Problem to work on →
Your answer must restate each entry below word for word, with no pictures in it.

┌──

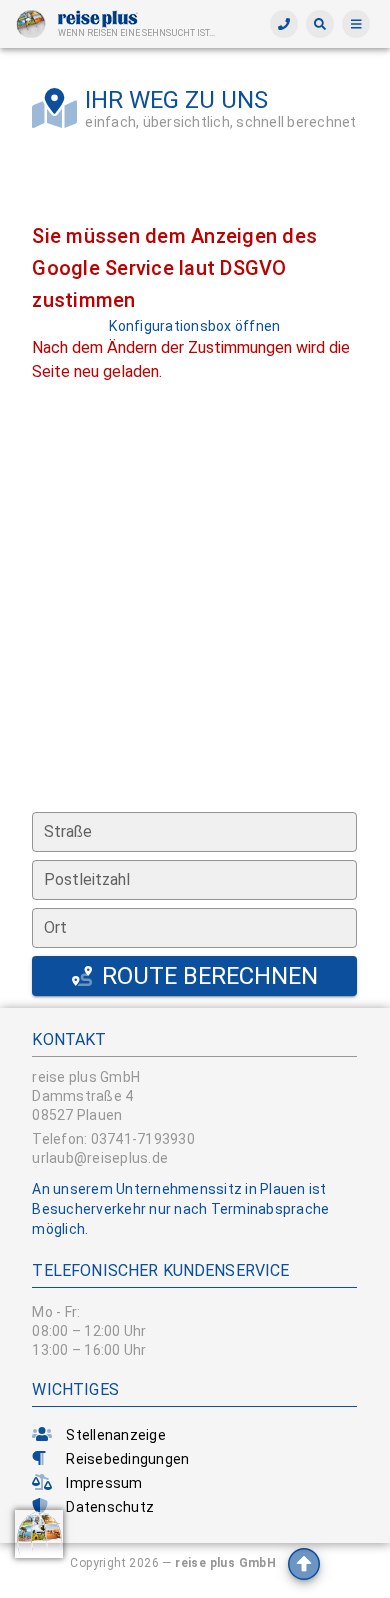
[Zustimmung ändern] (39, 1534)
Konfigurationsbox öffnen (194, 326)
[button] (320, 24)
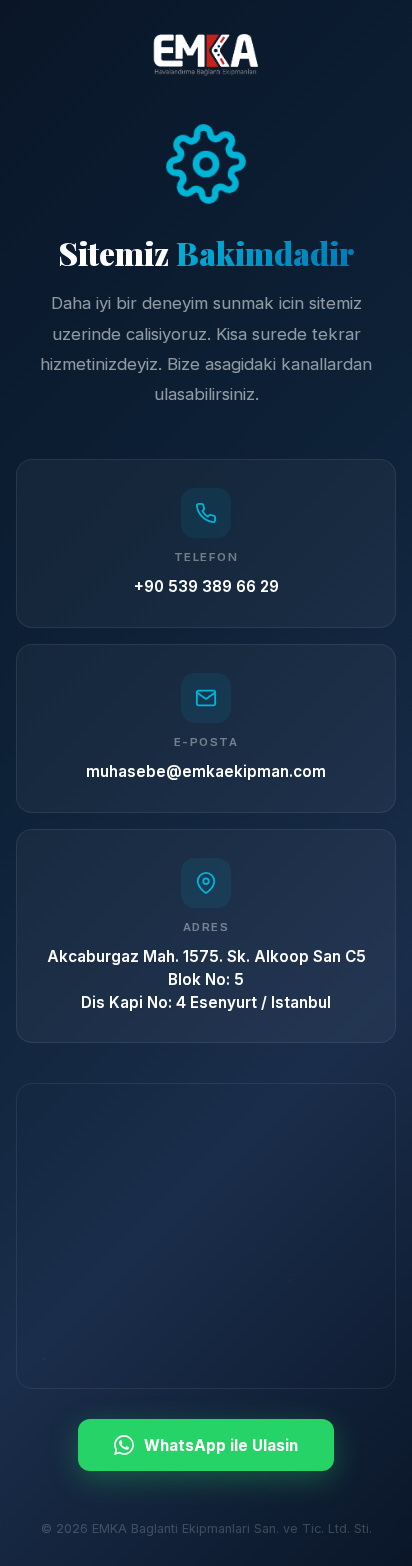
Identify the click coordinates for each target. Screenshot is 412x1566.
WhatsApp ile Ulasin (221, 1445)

└──

Result of this task →
[Zustimmung ändern] (39, 1534)
Konfigurationsbox öffnen (194, 326)
[button] (320, 24)
Identify the click coordinates for each target. Screenshot is 412x1566.
WhatsApp ile Ulasin (221, 1445)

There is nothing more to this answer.